2.2. – La Corte di Appello, davanti a cui è stato riassunto il giudizio di rinvio, ha però sospeso il procedimento ritenendo che il giudizio sulla revocazione della sentenza – quella annullata dalla Corte di cassazione ed anche revocata dal giudice stesso di appello- fosse pregiudicante, essendo ancora pendente, ossia essendo stato proposto avverso la decisione di revocazione un ricorso per cassazione.

3. – I ricorrenti censurano, con due motivi, la decisione di sospendere il giudizio di rinvio. V’e’ controricorso del Comune di Fossò.
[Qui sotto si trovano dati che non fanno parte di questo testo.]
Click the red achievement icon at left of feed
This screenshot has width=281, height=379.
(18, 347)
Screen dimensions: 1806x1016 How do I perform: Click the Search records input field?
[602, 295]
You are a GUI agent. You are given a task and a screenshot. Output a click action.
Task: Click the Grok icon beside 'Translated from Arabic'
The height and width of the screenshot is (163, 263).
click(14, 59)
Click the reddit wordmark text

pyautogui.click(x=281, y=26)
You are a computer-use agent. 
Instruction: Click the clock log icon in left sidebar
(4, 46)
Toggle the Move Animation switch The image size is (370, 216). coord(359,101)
Il PM ha chiesto il rigetto del ricorso.

Diritto

CONSIDERATO

Che:

5. – Con il primo motivo, si assume violazione dell’art. 2909 c.c..
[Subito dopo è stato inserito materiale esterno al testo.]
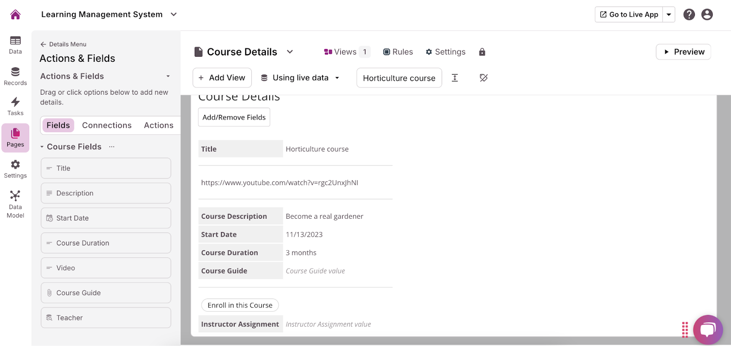Expand the Learning Management System app dropdown
Screen dimensions: 731x346
point(174,15)
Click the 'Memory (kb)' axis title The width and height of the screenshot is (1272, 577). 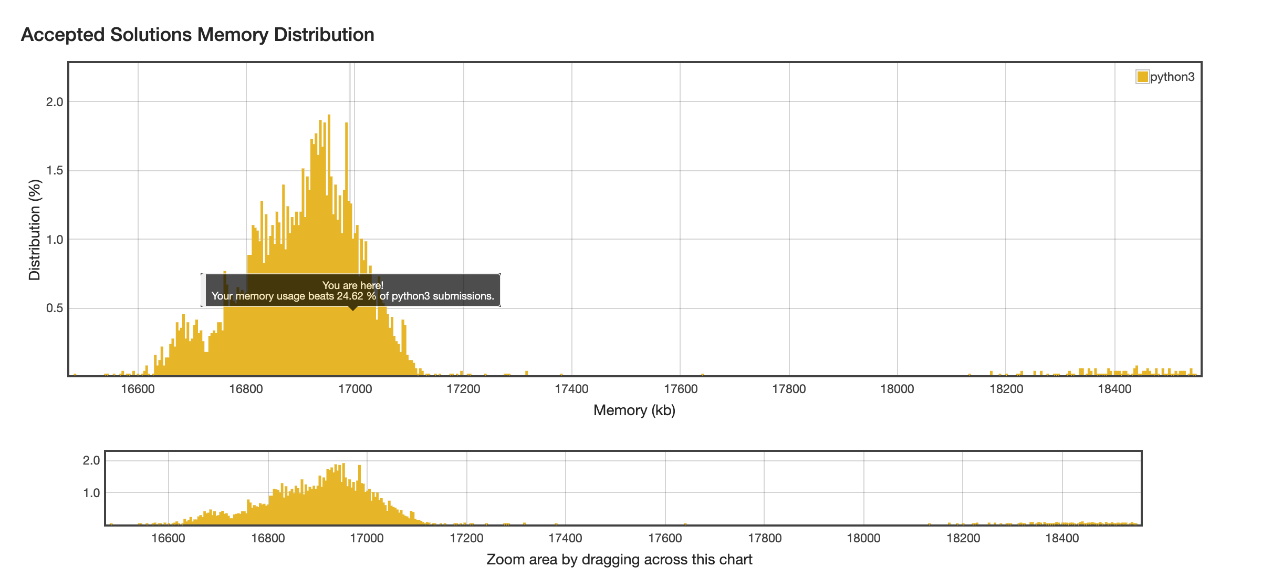click(634, 410)
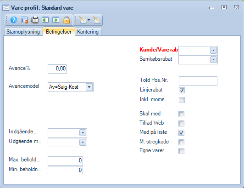Switch to the Stamoplysning tab

23,32
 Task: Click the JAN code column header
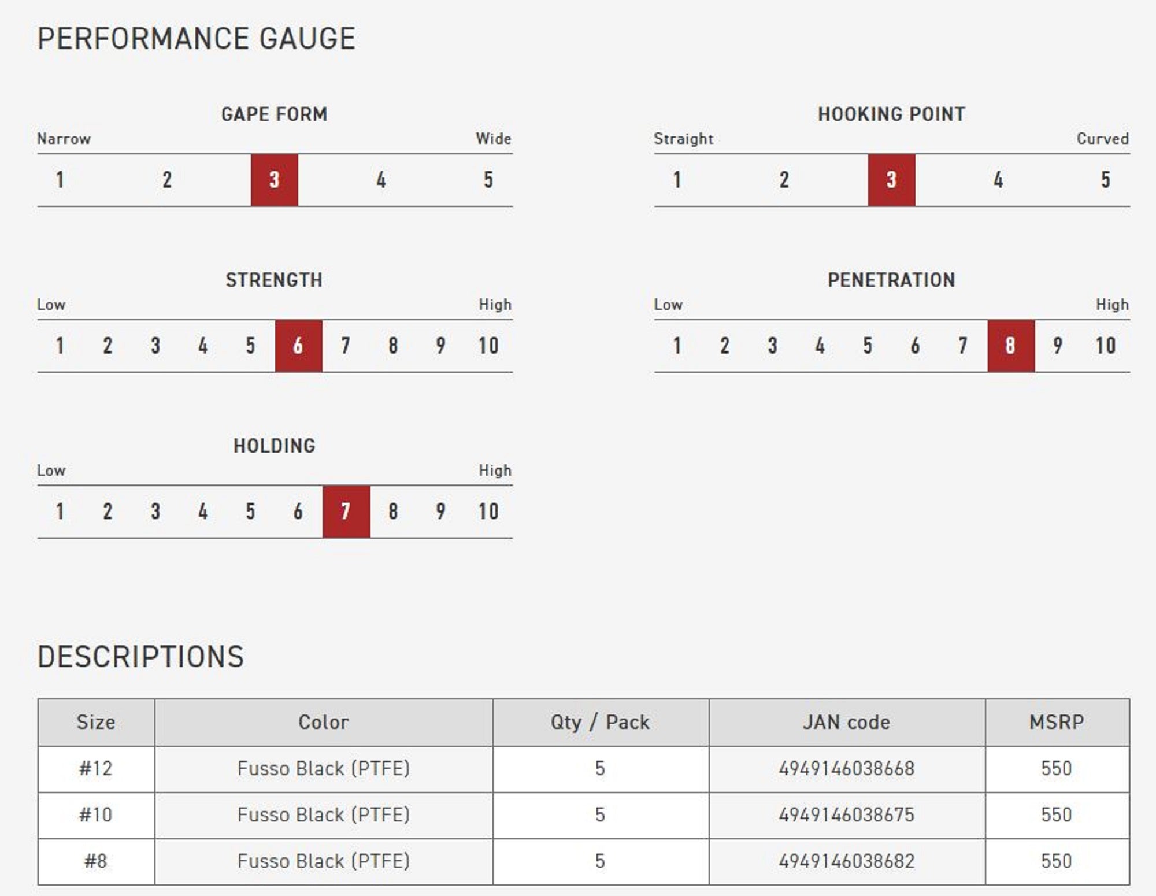(x=846, y=722)
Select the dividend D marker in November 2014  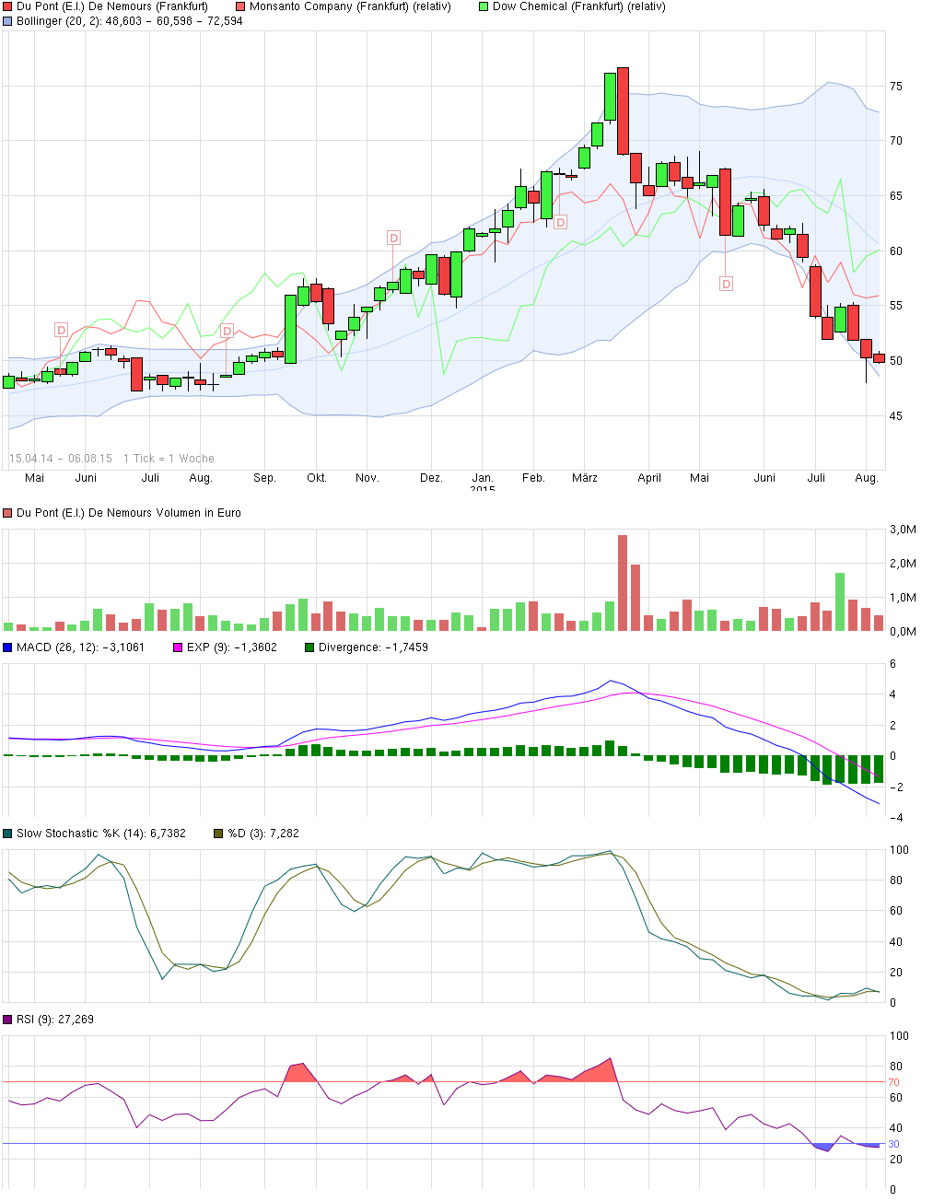tap(393, 239)
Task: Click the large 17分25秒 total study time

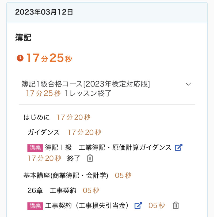Action: click(x=49, y=58)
I ricorrenti fanno presente che la questione della pregiudizialità del giudizio di revocazione – rispetto a quello di rinvio, ossia di merito – era stata posta dal Comune di Fossò alla Corte di cassazione, che l’ha rigettata ritenendo il contrario, ossia che la causa di merito, pendente in Cassazione era semmai pregiudicante quella di revocazione, che aveva ad oggetto una questione di ammontare del quantum, liquidato il totale anziché pro quota.
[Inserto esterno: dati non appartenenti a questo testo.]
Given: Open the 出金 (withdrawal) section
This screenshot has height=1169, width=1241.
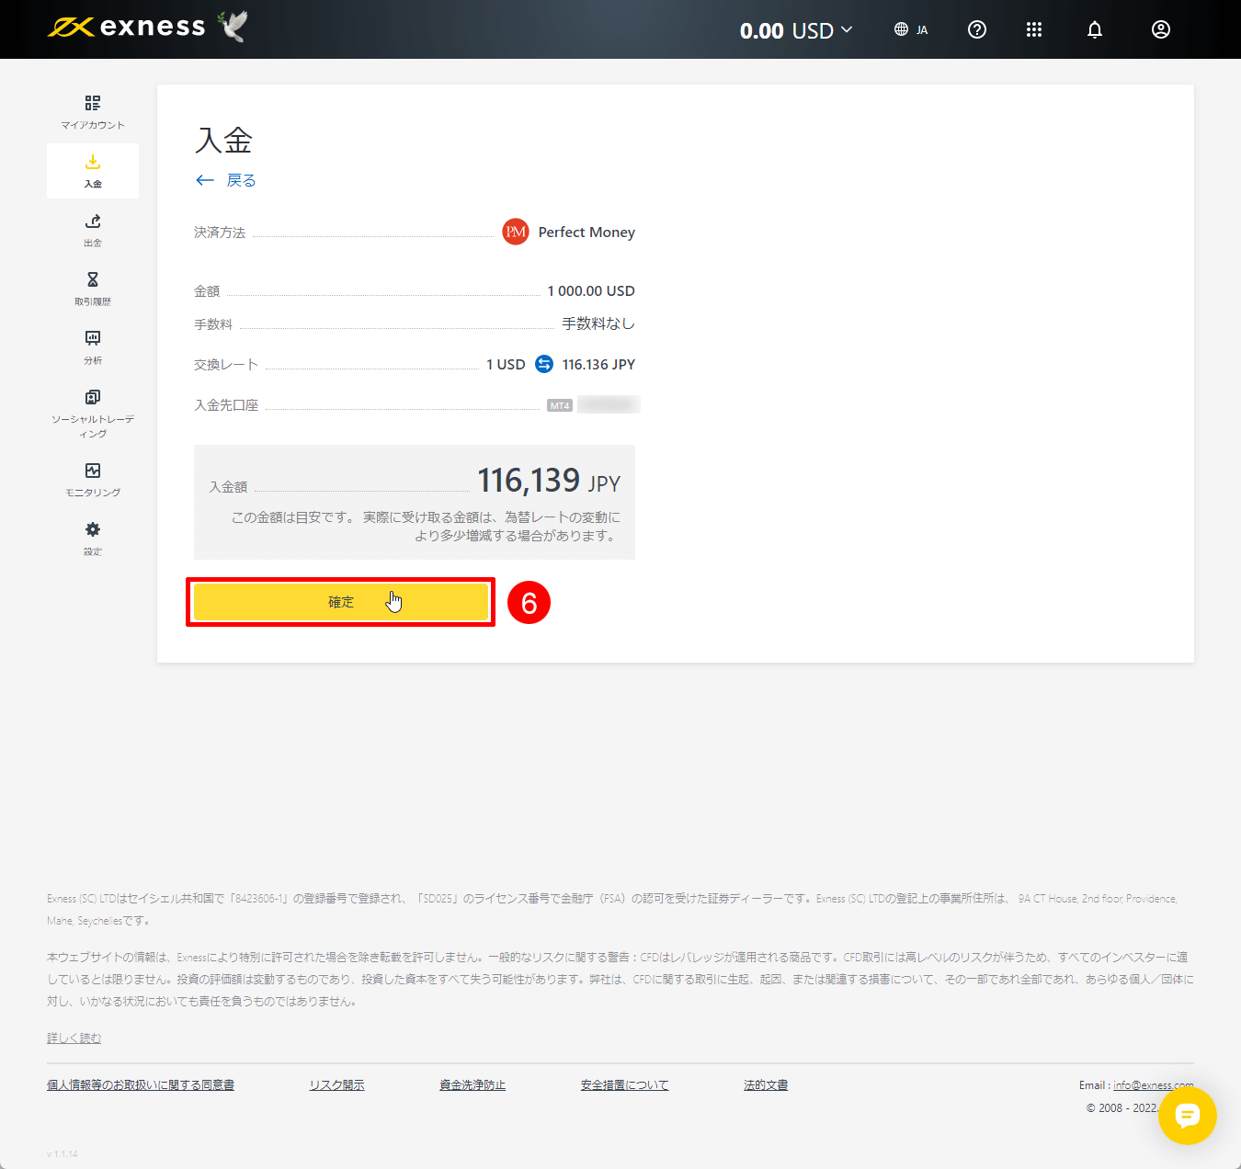Looking at the screenshot, I should [92, 230].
Il secondo motivo censura violazione dell’art. 295 c.p.c. e ribadisce le considerazioni fatte dalla precedente ordinanza di questa Corte che ha annullato con rinvio: ritengono i ricorrenti che, come statuito in quella decisione, la causa di revocazione della precedente sentenza di appello, quella poi annullata dalla Corte di cassazione – non è pregiudicante il giudizio di rinvio, ma semmai ne è pregiudicata.

6. – I motivi possono trattarsi insieme e sono fondati.

7. – Va premesso che la questione che il Comune di Fossò ha proposto con la revocazione è la medesima che lo stesso Comune di Fossò ha proposto con il ricorso incidentale – sempre avverso la medesima sentenza oggetto di revocazione: in altri termini, il Comune di Fossò ha fatto valere l’errore di liquidazione del danno (intero valore del terreno anziché pro quota) sia proponendo revocazione della sentenza di appello che impugnandola per cassazione con ricorso incidentale.

La Corte di cassazione, con l’ordinanza di cui si è detto, ha accolto quel motivo ed ha annullato (p. 9) la decisione proprio quanto a quella stessa statuizione che era sub iudice per revocazione.

Oltre a ciò la Corte di cassazione, in quella precedente ordinanza – di annullamento con rinvio – ha espressamente preso in considerazione l’istanza di rinvio a nuovo ruolo in pendenza della revocazione e l’ha rigettata, sostenendo che la revocazione non è pregiudicante rispetto al giudizio di merito, ma semmai il contrario.

Ora, ciò premesso, va da sé che il giudicato interno non può essere invocato relativamente a questa ultima decisione, che non è decisione di merito, su un motivo di ricorso, bensì è il rigetto di una istanza di differimento, su cui non si forma giudicato.

Invece, il giudicato interno si è formato sulla parte di decisione che ha accolto il motivo di ricorso incidentale volto ad annullare la decisione di appello sullo stesso capo su cui era stata proposta revocazione.

Sulla questione, in sostanza, della liquidazione del danno – intero valore del terreno anziché pro quota – come si è detto, il Comune aveva fatto ricorso per revocazione, ma anche ricorso incidentale per Cassazione: quest’ultimo è stato accolto in maniera definitiva, così che il giudizio di rinvio deve attenersi alla decisione di annullamento, senza subire pregiudizio alcuno da quella di revocazione.

A prescindere da ciò, il secondo motivo, è fondato anche esso, proprio per le ragioni esposte nella precedente decisione della Corte, che se anche non costituissero giudicato interno, sono rilevanti per valutare la legittimità della sospensione: infatti il giudizio di revocazione ha ad oggetto la decisione di liquidare il risarcimento per l’intero valore del terreno anziché pro quota come era stato chiesto dalle attrici, mentre la decisione di rinvio dovrà accertare quale è l’ammontare di quel risarcimento, in base al corretto criterio di calcolo, con la conseguenza che attribuire pro quota il risarcimento – obiettivo della revocazione- presuppone che prima si stabilisca quale e’, per l’appunto, il suo ammontare.

8. – Il ricorso va dunque accolto.

PQM

La Corte accoglie il ricorso, annulla la decisione impugnata, di sospensione del procedimento, e ne dispone la prosecuzione davanti al giudice di rinvio.

Così deciso in Roma, il 3 novembre 2021.